For CommonJS output, use --format=cjs. Note that code splitting with CommonJS requires a runtime loader like Rollup-plugin-commonjs or a custom setup — esbuild does not handle the runtime aspect for CJS.

Tree Shaking

esbuild removes unused code automatically. By default it assumes that code with side effects might be needed, even if not imported:

// This unused function is removed by esbuild
function unusedHelper() {
  return 'not referenced';
}

To explicitly mark code as having no side effects, use /* @__PURE__ */ or /* #__PURE__ */:

const result = /* @__PURE__ */ someCall();

esbuild treats this as side-effect-free and removes someCall() if its result is not used.

Plugins

esbuild’s plugin API lets you handle files that esbuild does not support natively:

const esbuild = require('esbuild');
const { existsSync, readFileSync } = require('fs');

const svgPlugin = {
  name: 'svg',
  setup(build) {
    build.onLoad({ filter: /\.svg$/ }, async (args) => {
      const contents = readFileSync(args.path, 'utf8');
      return {
        contents: `export default ${JSON.stringify(contents)}`,
        loader: 'js',
      };
    });
  },
};

await esbuild.build({
  entryPoints: ['src/index.js'],
  bundle: true,
  outfile: 'dist/bundle.js',
  plugins: [svgPlugin],
});

This plugin imports SVG files as string exports, which is useful for icon systems.

Official plugins

  • esbuild-plugin-postcss — CSS modules and PostCSS
  • @esbuild/plugin-eslint — ESLint integration
  • @esbuild/plugin-typescript — explicit TypeScript handling

Common Use Cases

Building a library

await esbuild.build({
  entryPoints: ['src/index.ts'],
  bundle: true,
  outfile: 'dist/index.js',
  format: 'esm',
  platform: 'node',
  target: 'node18',
});

Use platform: 'node' to set correct tree-shaking behavior for Node.js and prevent bundling of Node.js built-ins like fs and path.

Building for browsers

await esbuild.build({
  entryPoints: ['src/index.ts'],
  bundle: true,
  outfile: 'dist/index.js',
  format: 'iife',      // immediately-invoked function expression
  minify: true,
  target: 'es2020',
});

iife format wraps the output in an IIFE so the bundle is safe to include via a <script> tag.

Re-building on changes

const ctx = await esbuild.context({
  entryPoints: ['src/index.js'],
  bundle: true,
  outfile: 'dist/bundle.js',
  sourcemap: true,
});

await ctx.watch();
console.log('Watching for changes...');

context() returns a context object with watch() and rebuild() methods. watch() continuously watches. rebuild() does a single rebuild.

Performance Comparison

esbuild is consistently the fastest JS bundler in benchmarks:

BundlerCold build (large project)
esbuild~0.5s
Rollup~8s
webpack~25s
Parcel~12s

These are rough figures for a typical real-world project with many modules.
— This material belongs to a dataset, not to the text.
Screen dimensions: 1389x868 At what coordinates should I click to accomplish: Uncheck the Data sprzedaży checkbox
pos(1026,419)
Your mileage varies, but the speed advantage is significant whenever incremental builds matter — in watch mode, in CI pipelines, or during development.

Gotchas

No HMR. esbuild is a bundler, not a dev server. Use it with Vite (which uses esbuild for transformations), a simple static server, or a custom HMR setup. Do not expect esbuild --watch to update your browser automatically.

Single config file. Unlike webpack which has complex configuration, esbuild configuration lives in the CLI flags or the build API call. For complex projects, put the build call in a build.js file and run it with node build.js.
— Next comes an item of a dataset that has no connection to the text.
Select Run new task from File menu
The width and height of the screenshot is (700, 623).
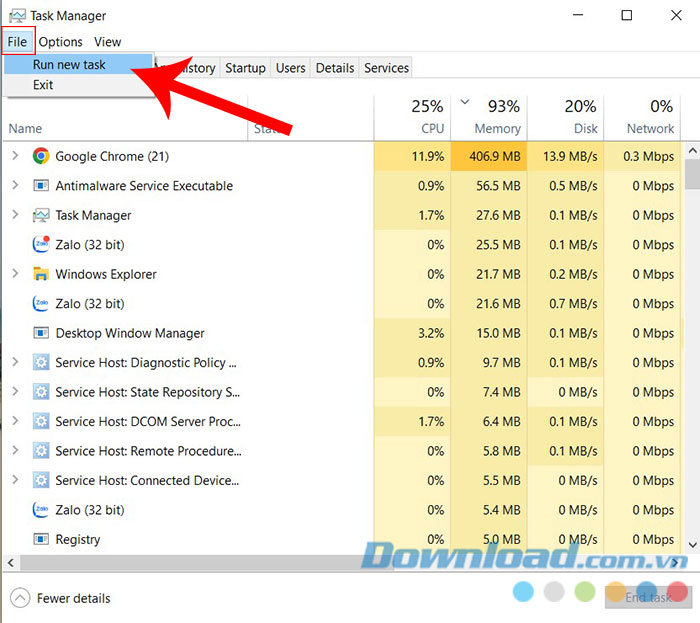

Limited plugin ecosystem. Rollup’s plugin system is more powerful and has more plugins available. esbuild’s plugin API covers most needs but some advanced use cases require workarounds or a different tool.

No hot reloading by default. Pair with a dev server for that experience. esbuild’s --serve flag serves files but does not inject updates — it is not HMR.

Watch mode does not handle symlinks correctly on some platforms. If your project uses symlinked node_modules, watch mode may miss changes. Restart the build or use a different tool for watch workflows in monorepos.